Give back exactly the lines of the material below, starting with the line with "Given: Select the Recycle Bin folder icon" and going on through the line with "This screenshot has height=427, width=975.".

» **Given data**
------------------------
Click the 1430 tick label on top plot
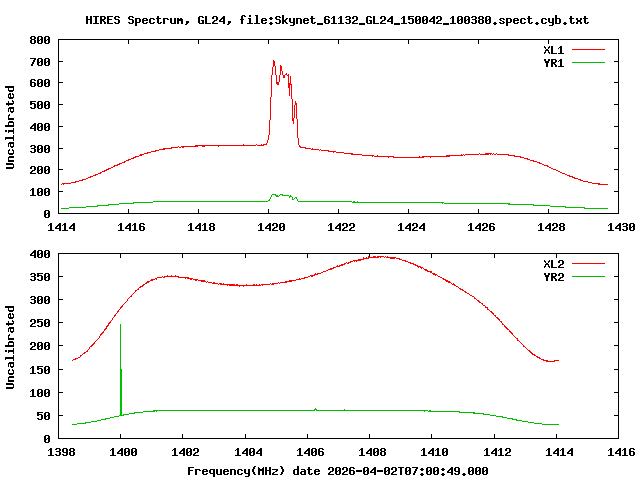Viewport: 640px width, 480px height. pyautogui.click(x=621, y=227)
------------------------
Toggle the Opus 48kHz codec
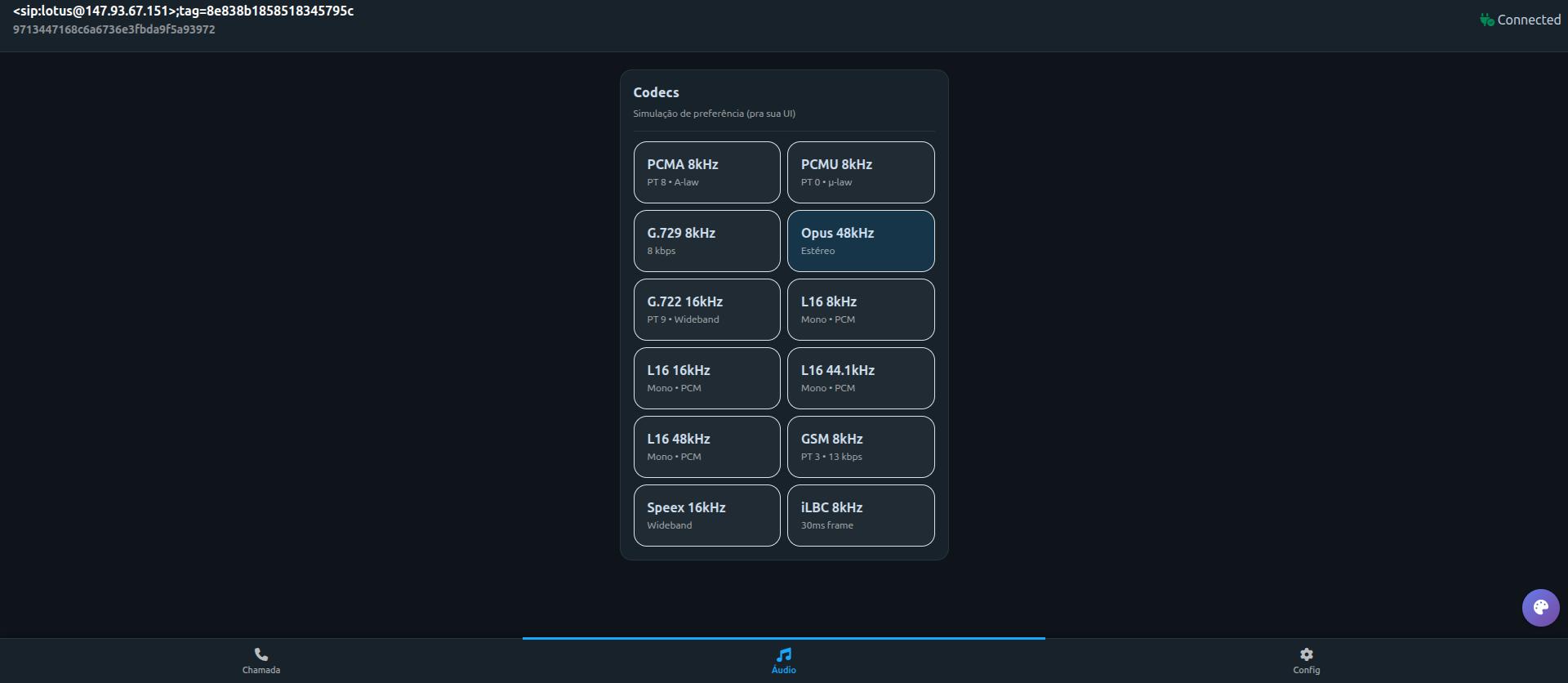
------------------------
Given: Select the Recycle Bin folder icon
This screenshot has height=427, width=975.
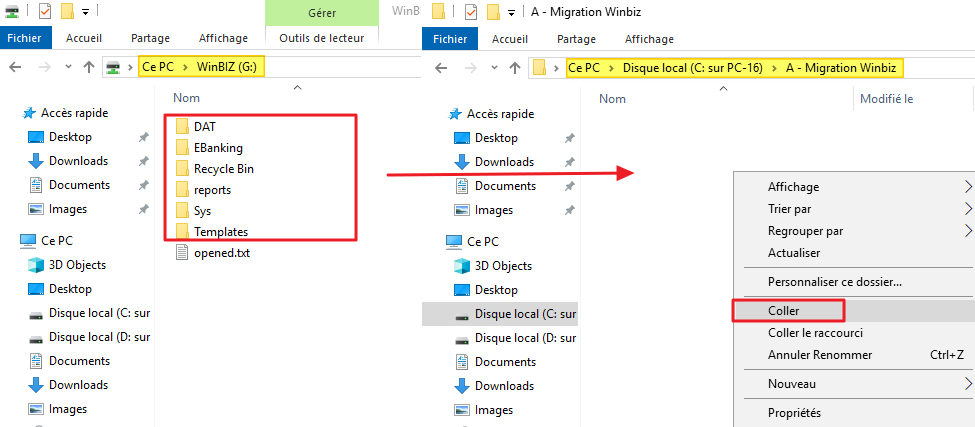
------------------------
» **Solution for this task**
Given: Select the Recycle Bin folder icon
This screenshot has height=427, width=975.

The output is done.